■ **WORK ORDER**:
From the line containing "497x1568 pixels. coord(248,941)" to the final line of the entries, every line is to be reproduced exactly; no other line belongs in the output.

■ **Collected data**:
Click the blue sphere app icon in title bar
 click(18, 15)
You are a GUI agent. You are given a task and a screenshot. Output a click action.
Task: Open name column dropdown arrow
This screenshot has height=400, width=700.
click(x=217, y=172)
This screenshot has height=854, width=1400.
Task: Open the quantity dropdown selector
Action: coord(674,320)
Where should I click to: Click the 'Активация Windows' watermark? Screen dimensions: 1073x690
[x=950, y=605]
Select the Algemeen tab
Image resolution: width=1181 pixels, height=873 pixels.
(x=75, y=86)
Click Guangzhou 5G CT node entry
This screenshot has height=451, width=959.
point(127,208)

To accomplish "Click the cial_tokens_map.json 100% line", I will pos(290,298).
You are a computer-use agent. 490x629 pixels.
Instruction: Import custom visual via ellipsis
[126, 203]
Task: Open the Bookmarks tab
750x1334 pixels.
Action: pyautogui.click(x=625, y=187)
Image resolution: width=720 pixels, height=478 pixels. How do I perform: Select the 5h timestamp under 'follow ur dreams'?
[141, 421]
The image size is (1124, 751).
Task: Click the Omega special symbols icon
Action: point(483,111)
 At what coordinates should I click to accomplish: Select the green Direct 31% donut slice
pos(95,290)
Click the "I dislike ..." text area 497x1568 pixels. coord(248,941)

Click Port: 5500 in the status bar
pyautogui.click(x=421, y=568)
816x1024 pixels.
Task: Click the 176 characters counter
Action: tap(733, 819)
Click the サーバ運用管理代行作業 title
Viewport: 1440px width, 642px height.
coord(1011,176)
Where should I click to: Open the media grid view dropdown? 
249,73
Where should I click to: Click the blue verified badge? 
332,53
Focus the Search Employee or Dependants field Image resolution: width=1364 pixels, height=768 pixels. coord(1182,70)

■ **RESPONSE**:
Click the "I dislike ..." text area 497x1568 pixels. coord(248,941)

Click Port: 5500 in the status bar
pyautogui.click(x=421, y=568)
816x1024 pixels.
Task: Click the 176 characters counter
Action: tap(733, 819)
Click the サーバ運用管理代行作業 title
Viewport: 1440px width, 642px height.
coord(1011,176)
Where should I click to: Open the media grid view dropdown? 
249,73
Where should I click to: Click the blue verified badge? 
332,53
Focus the Search Employee or Dependants field Image resolution: width=1364 pixels, height=768 pixels. coord(1182,70)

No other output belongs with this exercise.